Worth mentioning, too, is that the concept of a caucus is so absurd and difficult as it is — in other words, it’s got way too many moving parts — that calls to scrap Iowa’s caucus system existed even before Monday night’s debacle. Political concerns aside, if your event is already so convoluted in nature that it requires a term paper-length explanation, perhaps a new mobile app that requires its own handbook isn’t the best thing to add to the mix. If there’s too many variables at play, something will go wrong.

The First Cut is the Cheapest

Let’s say you’ve got a decent budget and you’re in the market for a new car. Your options are:

• Extremely cheap with a high risk of failure

• More expensive, but with a far better safety record

Which would you choose? Unless you’re a masochist, I’d assume you’d pick the second car.

I would like to think the same line of reasoning would apply to software development, and yet, for the Democratic Party, it apparently didn’t — not if stories about their spending somewhere around $60,000 to launch their caucus app in Iowa and another $50,000 in Nevada are to be believed. I’m not a procurement expert, but I know enough about development costs and schedules to tell you that you shouldn’t trust software to reliably support an actual election of all things for the cost of a Tesla. Engineering and tech support and quality analysis and everything else doesn’t come cheap, as is the nature of human labor.

If you plan to develop a worthwhile app, test it properly, and educate its userbase to a point that potential error is diminished as much as humanly possible, you should expect to pay a premium, especially when the event you’re supporting is the first and most visible step towards nominating a candidate for one of the most powerful offices on Earth. Even worse, cheaping out on a stage like this further erodes the already-fragile public trust in the electoral process. Never compromise your integrity just to save a dollar.

You Can’t Just Wing It With Support

A recurring theme in the thick of Monday night’s madness was what industry types call a “cascading failure”: everything at every point in the process broke down in some manner or another. In two moments that would be funny if they didn’t concern an actual election, an Iowa precinct chairman trying to manage the situation live on CNN was hung up on by the state party around the same time that one of the caucus chairmen found themselves tasked with physically driving the results over to the party headquarters in the state capital in the dead of a cold Iowan winter night.

Hearing these stories, I couldn’t help but think how differently things might have played out if Iowa Democrats had put more physical, knowledgeable subject-matter experts on standby than they obviously did.

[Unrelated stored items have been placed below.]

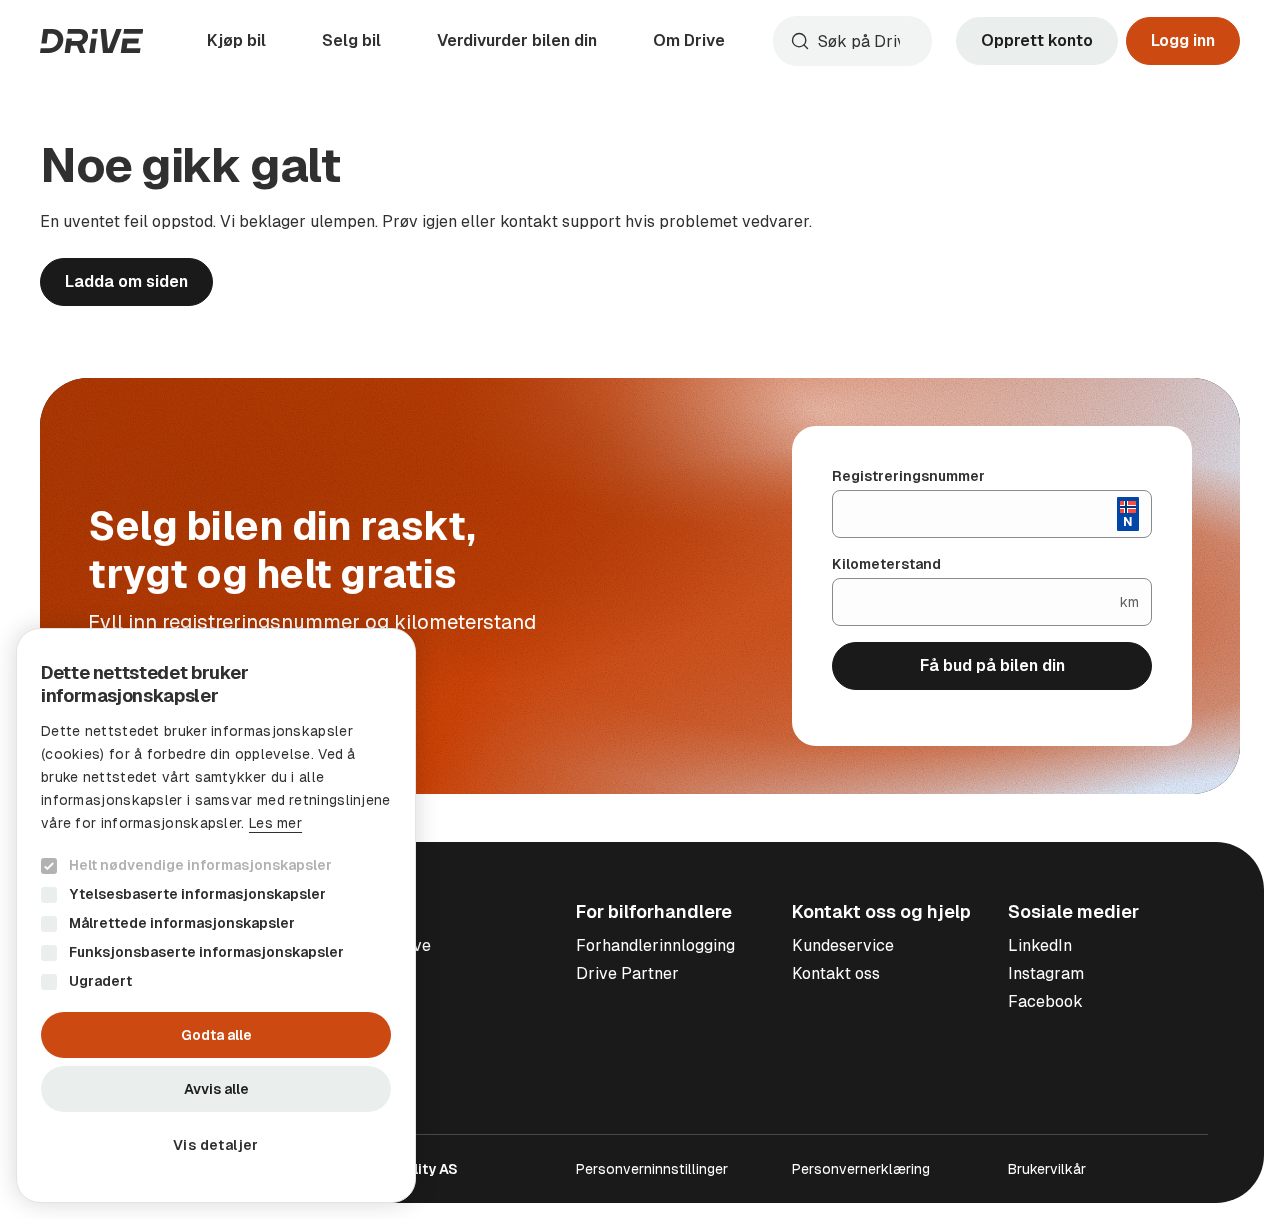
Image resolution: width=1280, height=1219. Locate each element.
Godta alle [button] (216, 1035)
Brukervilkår (1047, 1169)
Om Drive (689, 40)
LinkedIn (1040, 945)
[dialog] (216, 915)
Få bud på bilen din (992, 665)
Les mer (275, 823)
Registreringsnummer (908, 476)
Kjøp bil (236, 40)
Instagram (1046, 973)
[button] (216, 1145)
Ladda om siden (126, 281)
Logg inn (1183, 40)
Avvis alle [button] (216, 1089)
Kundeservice (843, 945)
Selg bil (351, 40)
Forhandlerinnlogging (655, 945)
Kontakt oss (836, 973)
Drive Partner (627, 973)
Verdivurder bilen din (517, 40)
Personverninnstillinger (652, 1169)
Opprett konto (1037, 40)
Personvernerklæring (861, 1169)
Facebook (1045, 1001)
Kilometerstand (886, 564)
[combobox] (852, 41)
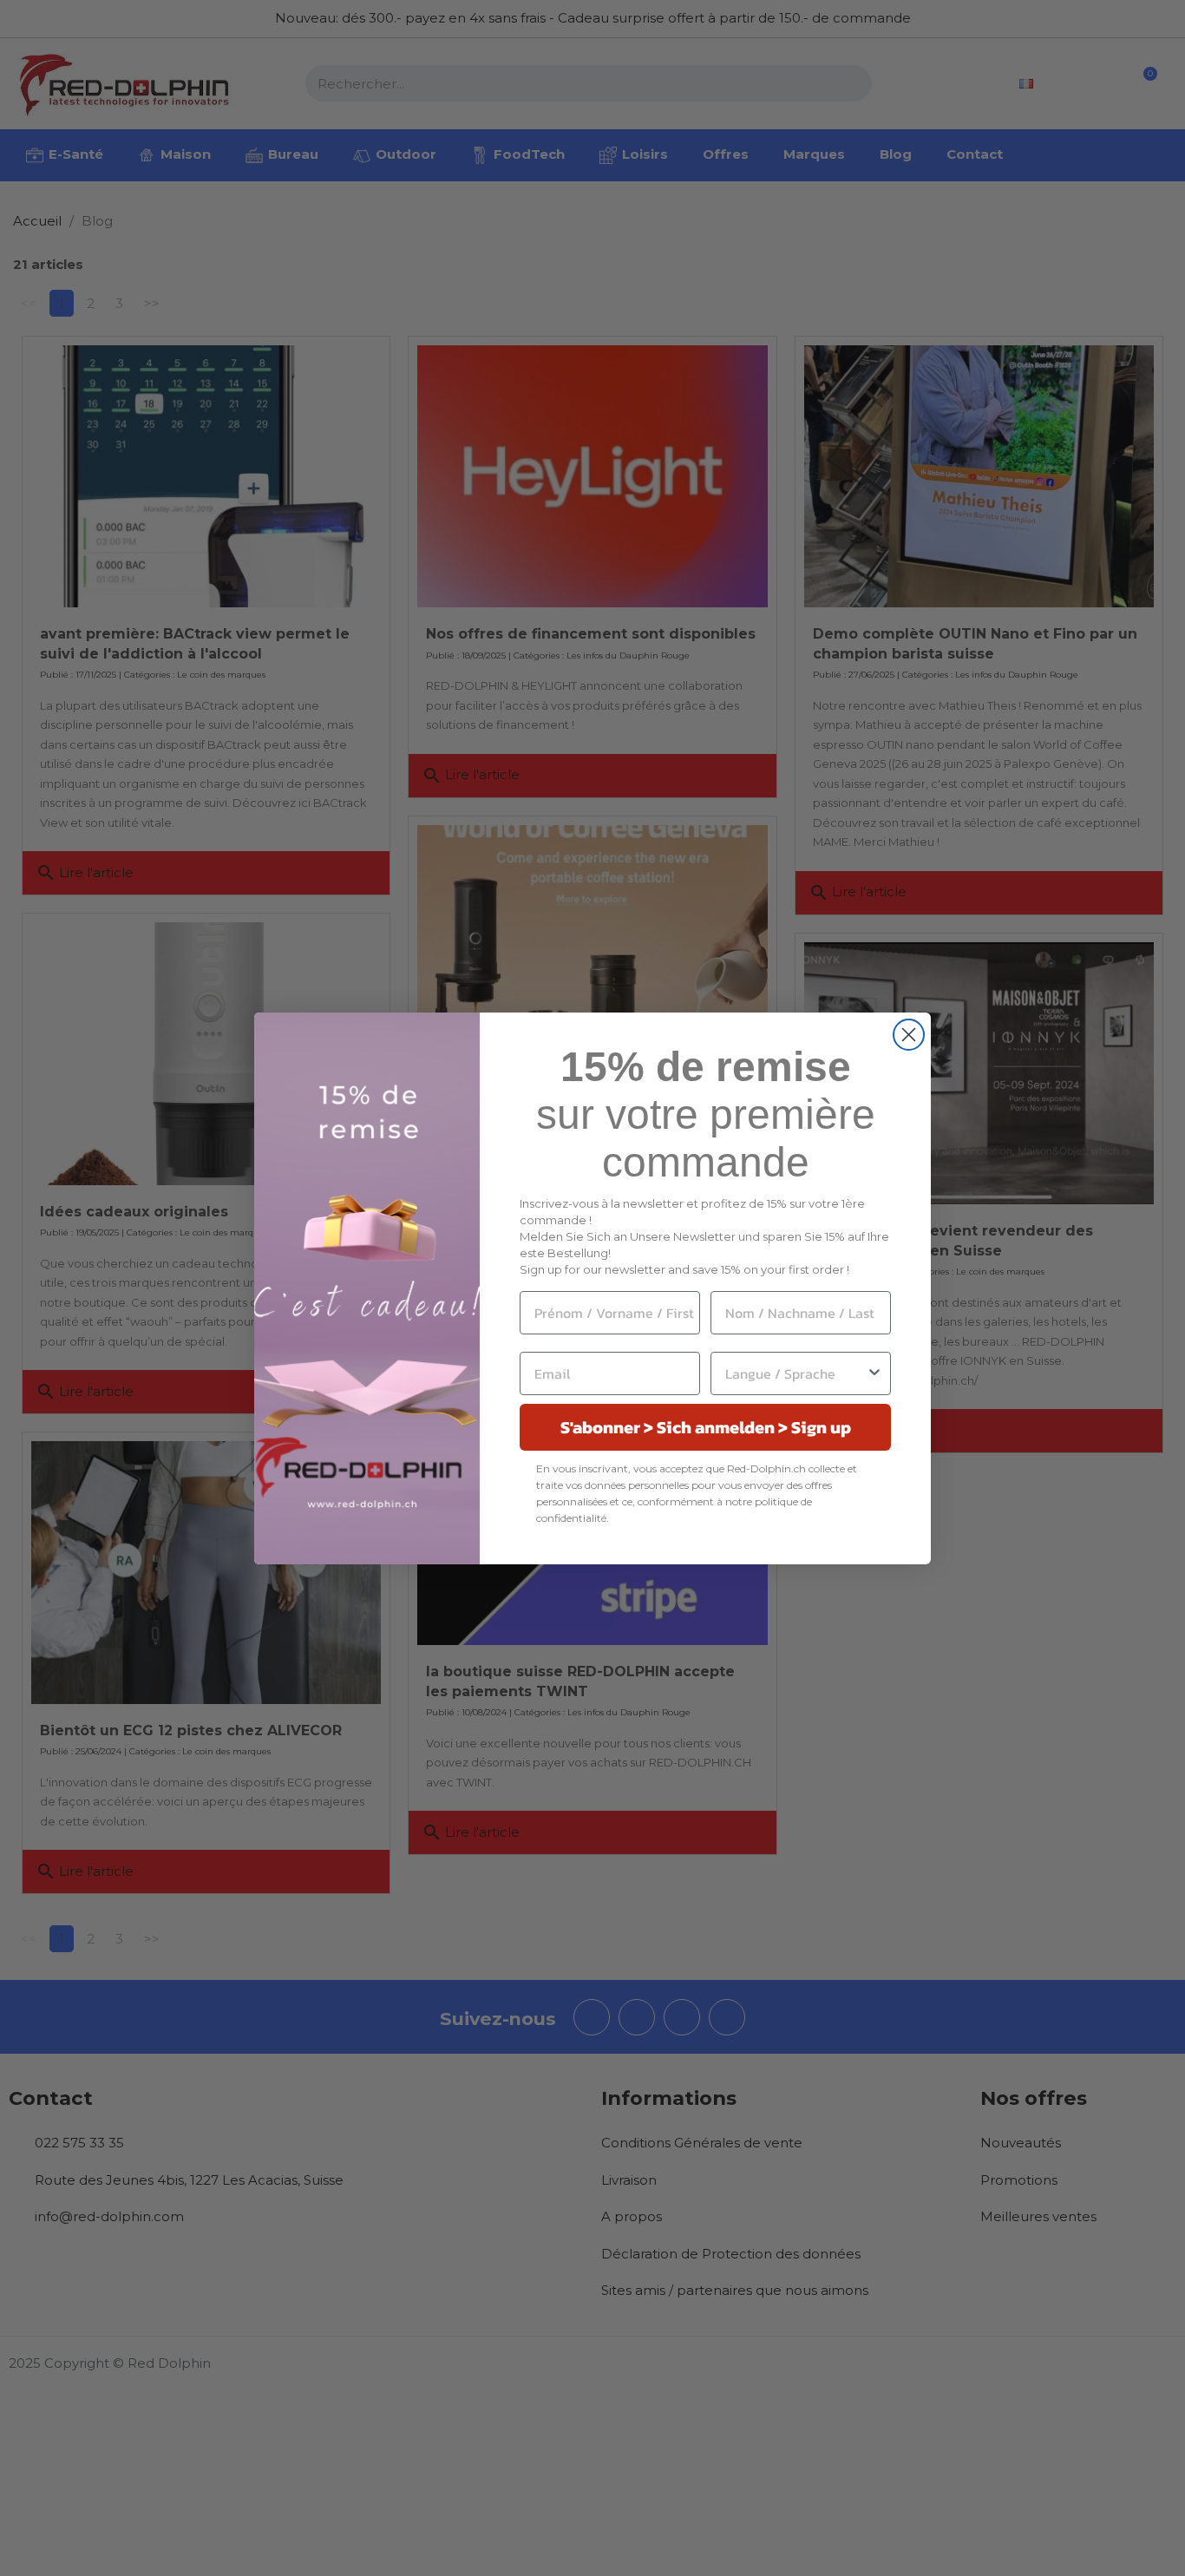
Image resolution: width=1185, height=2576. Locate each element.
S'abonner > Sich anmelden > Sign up (705, 1427)
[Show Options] (874, 1373)
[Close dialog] (909, 1034)
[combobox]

As humans, we have a tendency to either overestimate our own individual resources and capacities or underestimate the complexity of situations we’ve been asked to take responsibility for. (Sometimes, we even do both!) I don’t see it as a logical leap to think “It’s just a caucus. We’ve done these before!” or something similar was a thought expressed at one point.

Again, however, the Iowa caucus is the worst possible time to take these things for granted. Trusting one person, or a very small handful, of people with well-informed support and assistance for an app serving even 10,000 or so people in one confined physical location would be daunting enough, and likely result in the tech equivalent of someone getting pelted with soccer balls. For an event servicing hundreds of thousands of people in a geographic distribution as spread out and, in many cases, isolated as Iowa, your likely outcome is the cascading failure that ended up occurring. Without proper support in place, questions will go unanswered and make failure inevitable.

There’s an entire technical and social discussion to be had over all the things that went wrong in Iowa, but if I were the person tasked with answering to this series of unfortunate events, I’d bring the above takeaways to the postmortem meeting — and go from there. Put simply, no matter your own political leanings or preferred candidate, if you’re looking to regain your competitive digital advantage as a political party and restore faith in “the system”, a poorly-planned development cycle and launch is never the way to do it.